La empresa, dentro de un proceso llevado al tenor de la ley, sufre un proceso de transformación porque sus directores caen presos acusados y procesados por malos manejos y corrupción, con el agravante de que los accionistas supieron de las anomalías pero se hicieron de la vista gorda porque recibían réditos indebidos.
Los socios ven que es una situación difícil porque el malestar del empleado ante lo que se vive es total; el desánimo de los trabajadores que se acercaron a pedir un aumento y se les negó argumentando que “la empresa no estaba para eso”, es gigantesco debido a que vieron cómo ellos trabajaban más para solo beneficiar a los corruptos.

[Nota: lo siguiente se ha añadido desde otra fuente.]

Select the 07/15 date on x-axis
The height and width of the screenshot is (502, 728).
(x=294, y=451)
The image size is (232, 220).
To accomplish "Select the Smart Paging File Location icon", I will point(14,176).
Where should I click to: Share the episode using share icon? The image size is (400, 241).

Los clientes comunes y corrientes están decepcionados aunque no dejan de comprar.
Por lo tanto, en un proceso normal, los socios deciden vender la compañía diciendo que se dejaron esos negocios oscuros; a los trabajadores se les indica que vienen tiempos mejores y de optimismo y a los clientes se les ofrecen nuevas cosas; pero a los pocos meses se dan cuenta que unas personas igual o más largas que los antiguos directores toman posesión, que los accionistas nuevos no tienen estándares éticos que permitan pensar en un nuevo rumbo y que se sigue participando en negocios al margen de la ley.

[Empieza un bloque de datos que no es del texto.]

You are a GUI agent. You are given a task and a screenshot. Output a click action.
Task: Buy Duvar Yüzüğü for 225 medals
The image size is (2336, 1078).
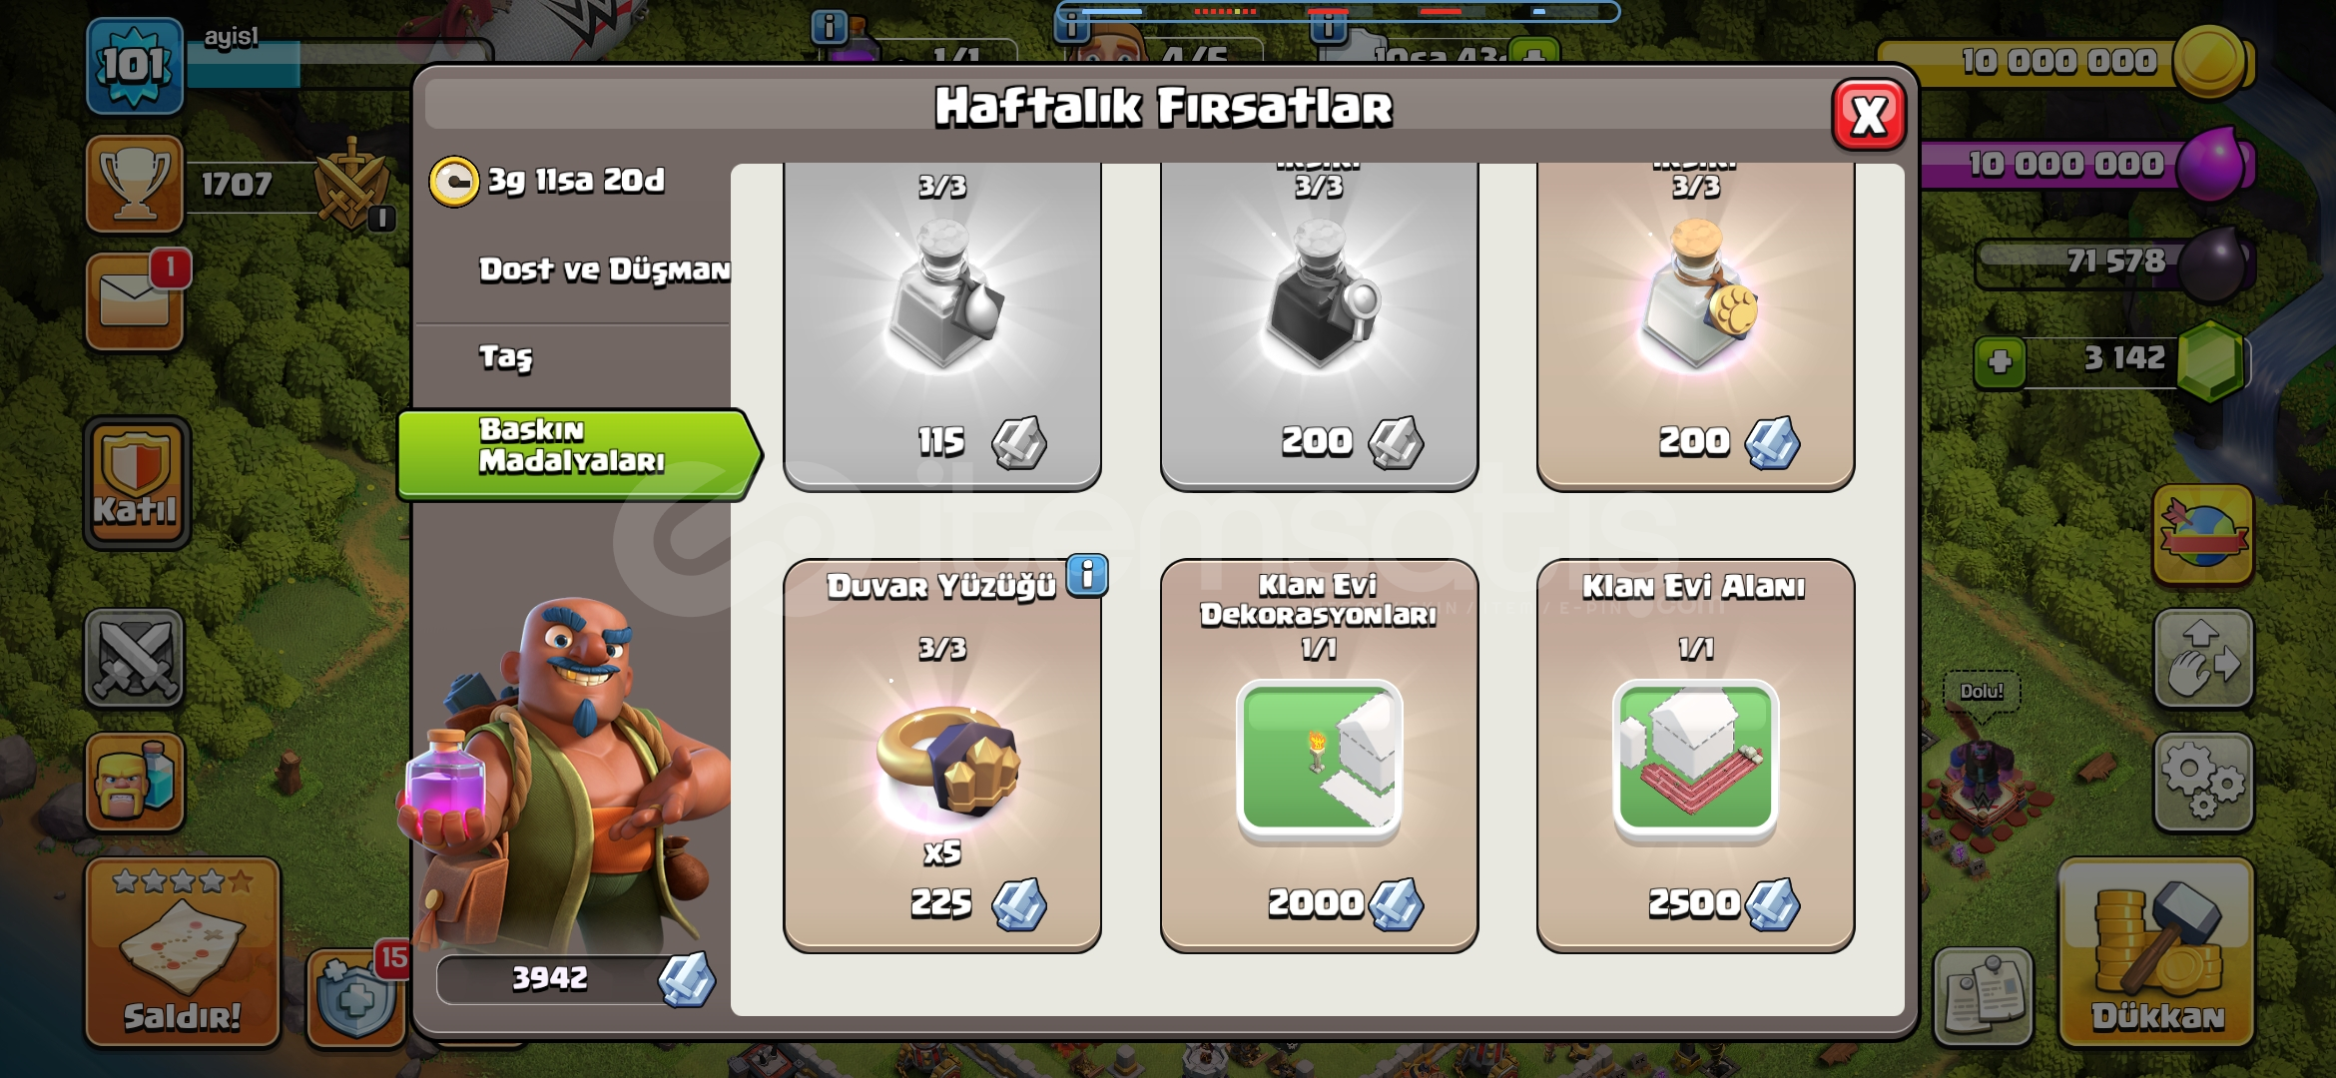(941, 756)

Esos accionistas se resisten a invertir en la compañía, a implementar controles y procedimientos, ni tampoco quieren celebrar una asamblea de accionistas que cambie por completo las reglas del juego por medio de la cual se establezcan nuevas políticas que permitan un lucro normal y honesto que, además, permitan premiar el trabajo honrado.
Los clientes, ¿contribuirán al colectivo social comprando de o contratando a una entidad así o solo serán cómplices de la podredumbre? ¿Cree usted que esa entidad o empresa, tiene futuro para salir adelante por el camino del bien, cuando no cambia nada de su esencia? ¿Considera usted que un negocio manejado de esa manera le agregará valor a sus colaboradores, empleados y clientes honrados?

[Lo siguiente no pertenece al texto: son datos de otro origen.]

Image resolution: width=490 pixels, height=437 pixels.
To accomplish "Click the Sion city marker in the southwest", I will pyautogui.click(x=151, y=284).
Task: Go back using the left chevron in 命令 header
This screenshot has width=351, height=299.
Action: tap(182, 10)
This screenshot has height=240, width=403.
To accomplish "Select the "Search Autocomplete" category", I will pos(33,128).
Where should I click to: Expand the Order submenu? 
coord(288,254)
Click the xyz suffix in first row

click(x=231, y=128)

La respuesta es un rotundo no, y eso es justamente lo que nos pasa como país. Tenemos guatemaltecos trabajadores incansables que luchan para conseguir sus sueños y que pagan sus impuestos esperando que los mismos se traduzcan en bienestar y oportunidades, pero somos dirigidos por una bola de sinvergüenzas que tienen secuestrado los poderes del Estado, en especial el Congreso de la República.
Los accionistas, que para estos efectos son los financistas de las campañas y que ahora nos dicen que vivimos tiempos de extremo optimismo, se resisten a cambiar las reglas y cuando uno dice que tenemos posibilidad de cambio pero que a la fecha no se ha modificado nada, dicen que nos gana el negativismo cuando únicamente existe realismo.
Y en esta analogía, nosotros los ciudadanos convertidos en clientes, elegimos a los nuevos directivos y accionistas, pero nos resistimos a tomar medidas para lograr cambios y nos conformamos con tímidas actitudes que le siguen dando réditos a unos directivos (diputados) y accionistas (los financistas) que no desean cambios.
Por eso es que cuando se nos traza la ruta dura del cambio, dicen que no es momento y que los recursos deben salir de lo que le quitemos a los picaros, pero saben que sin herramientas y recursos, nunca se podrá atacar a los mafiosos lo que genera un círculo vicioso perfecto.
Nadie compraría una empresa en esas condiciones y tampoco, nosotros los ciudadanos, nos deberíamos de conformar siendo parte de un país cuyos jeques se resisten a los cambios para seguir manteniendo una asquerosa red de influencias, beneficios, corrupción e impunidad.